* ARTICLE:
----------

Entretien Michaël Zemmour : « La protection sociale n’est pas responsable du déficit »
Jusqu’au bout, le discours du gouvernement, aujourd’hui démissionnaire, aura maintenu son cap. Auditionné par la commission des Finances de l’Assemblée le 9 septembre, avant de quitter Bercy, Bruno Le Maire persiste et signe : la future équipe de Michel Barnier devra maintenir la politique de l’offre et continuer les coupes dans les dépenses. Après tout, « les comptes publics dérapent » !
Sauf que ce récit est faux, explique l’économiste Michaël Zemmour. Alors que le budget doit être discuté prochainement – ce devrait déjà être le cas si Emmanuel Macron avait nommé quelqu’un à Matignon plus rapidement –, le spécialiste de la protection sociale repose les bases : non, il n’y a pas de dérapage incontrôlé, le gouvernement démissionnaire a choisi de diminuer les recettes. Et face à l’austérité, une alternative est possible.
Selon les dernières estimations, le déficit pourrait atteindre 5,6 % cette année et 6,2 % l’an prochain. Les comptes publics dérapent-ils vraiment ?
Michaël Zemmour : Il est toujours possible de regarder les chiffres et les indicateurs des dépenses, dispositif par dispositif, de pointer une augmentation par-ci ou une baisse par-là. Mais globalement, il n’y a pas de dérapage incontrôlé. Contrairement à ce qu’a dit Bruno Le Maire [lors de son audition à l’Assemblée, le 9 septembre, NDLR], les dépenses de protection sociale ne sont pas responsables du déficit.

----------

* LIGNES DE DONNÉES:

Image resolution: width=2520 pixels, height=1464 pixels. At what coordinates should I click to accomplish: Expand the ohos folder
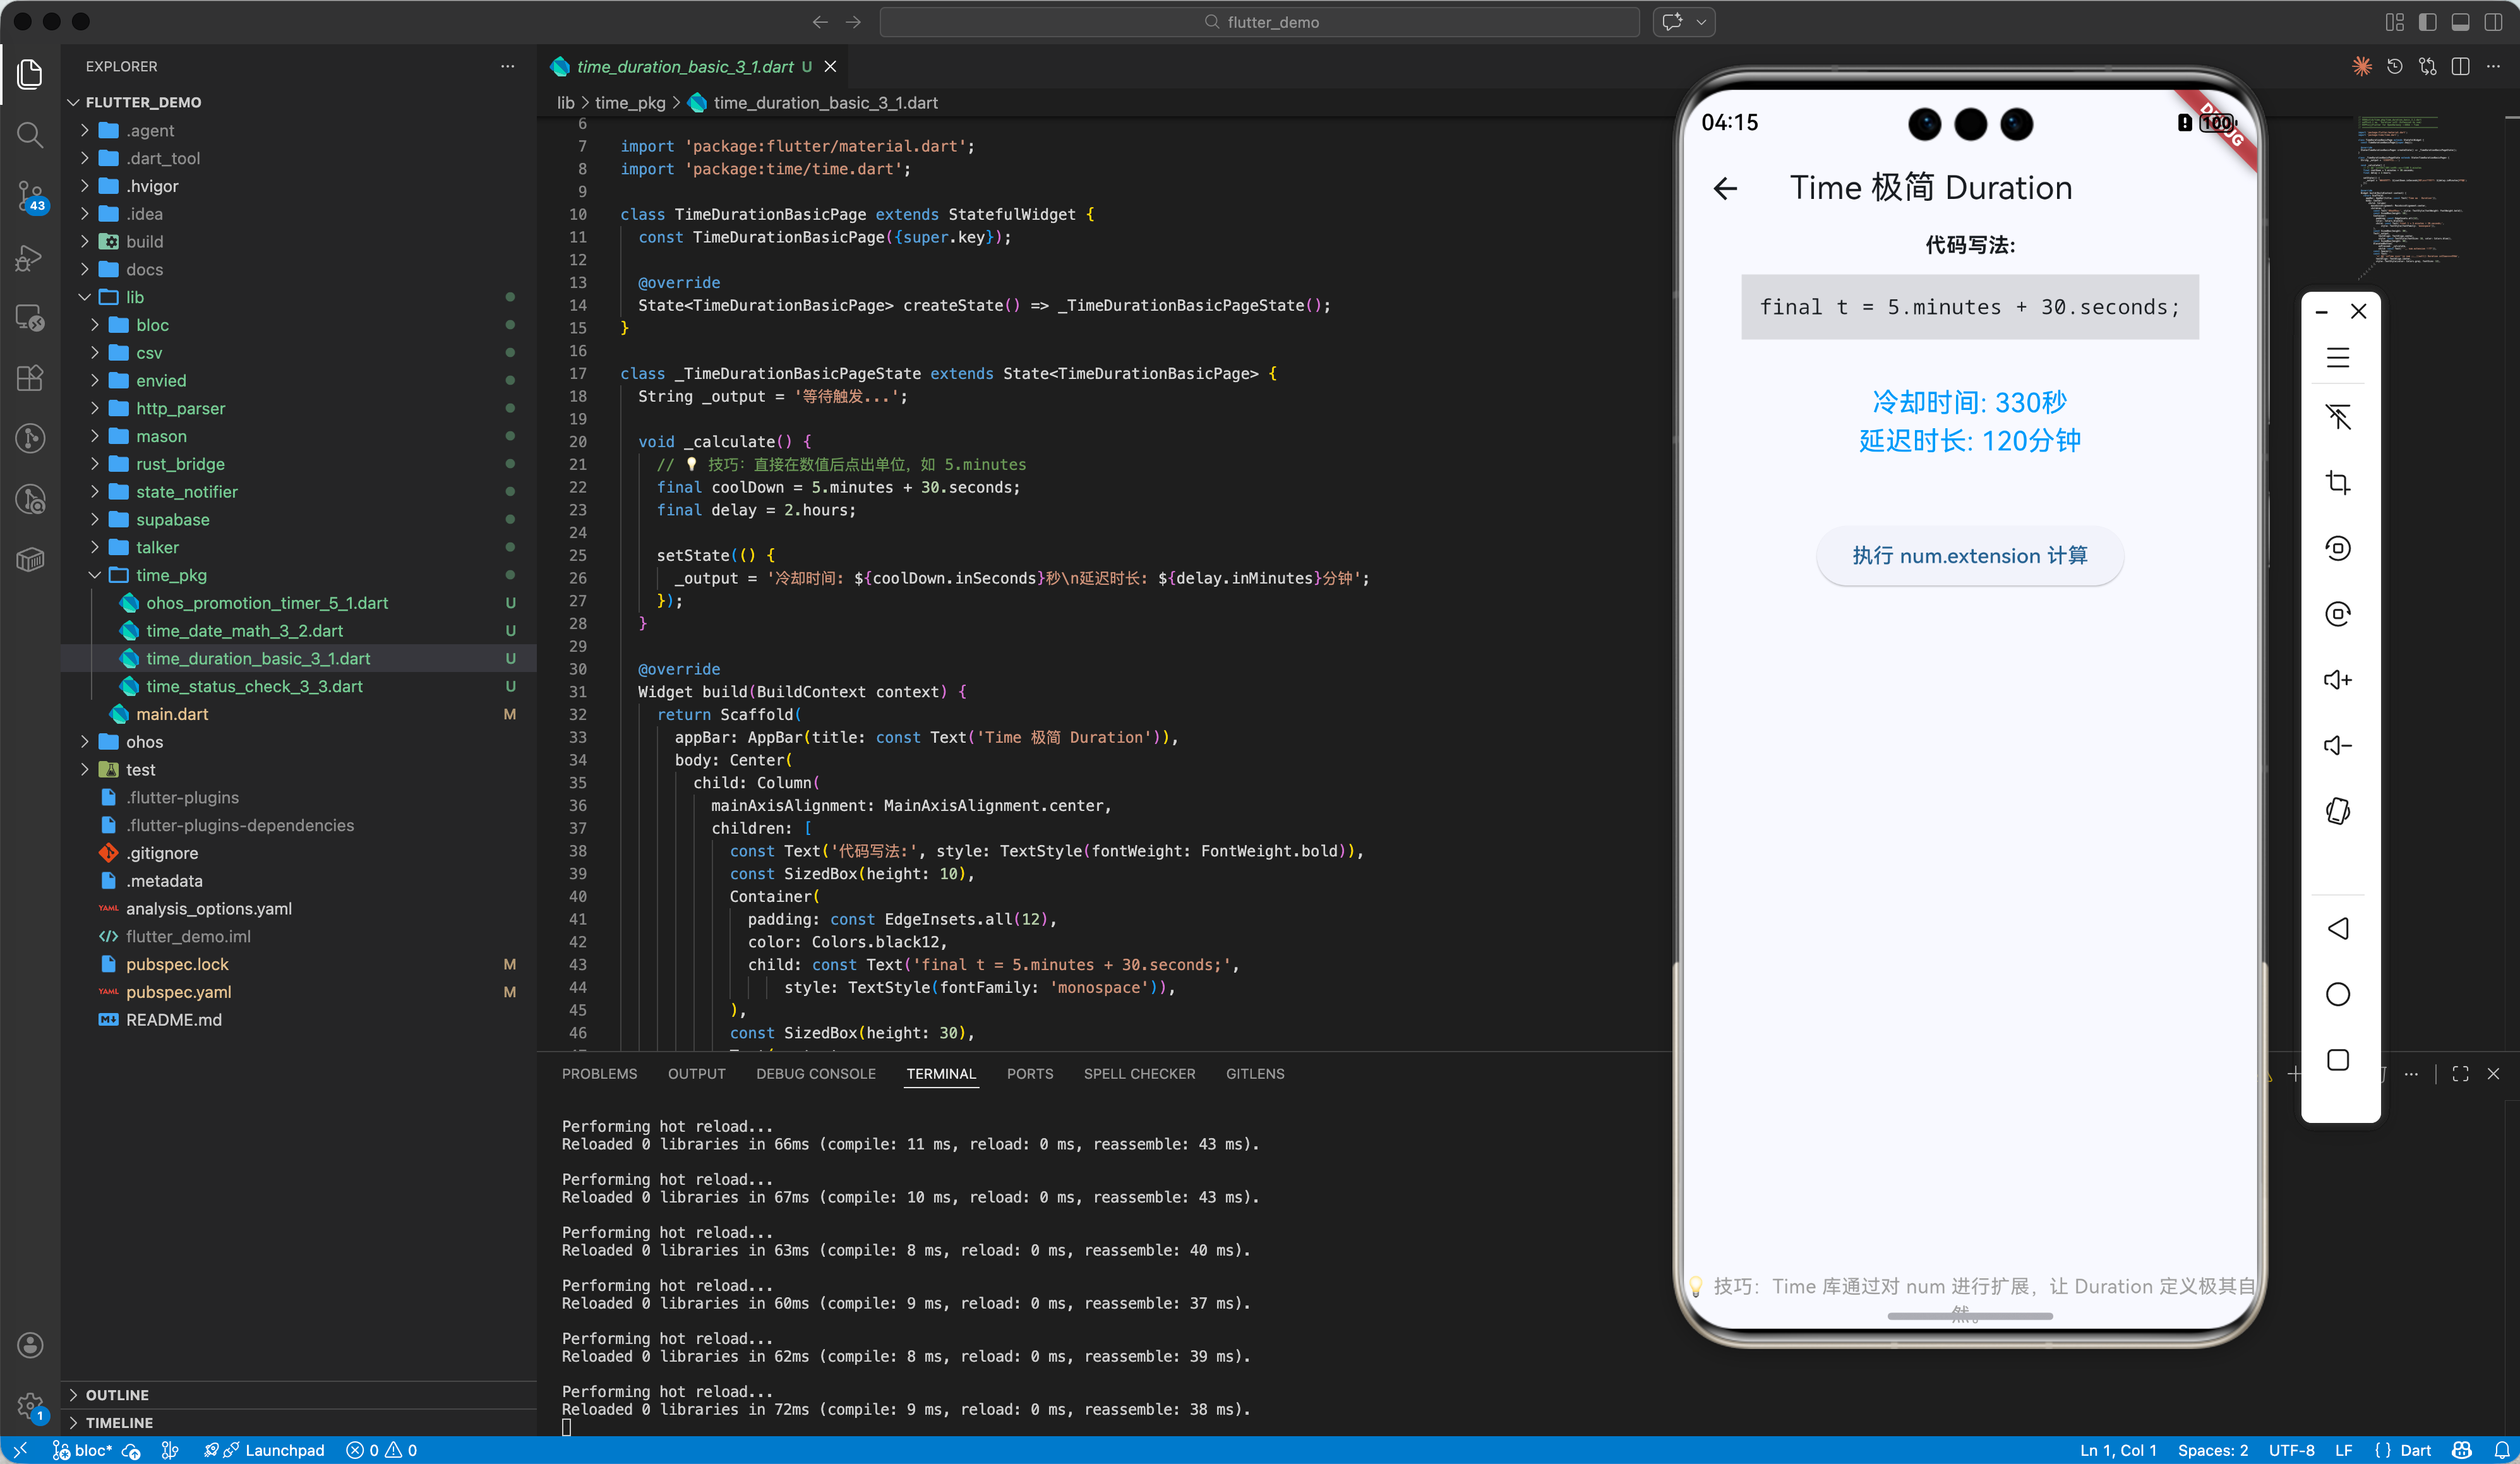pos(144,742)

----------

* CONSIGNE: D'après l'article, quel niveau de déficit prévoient les dernières estimations pour cette année et pour l'an prochain ?

* RÉSULTAT CI-DESSOUS: 5,6 % cette année et 6,2 % l'an prochain.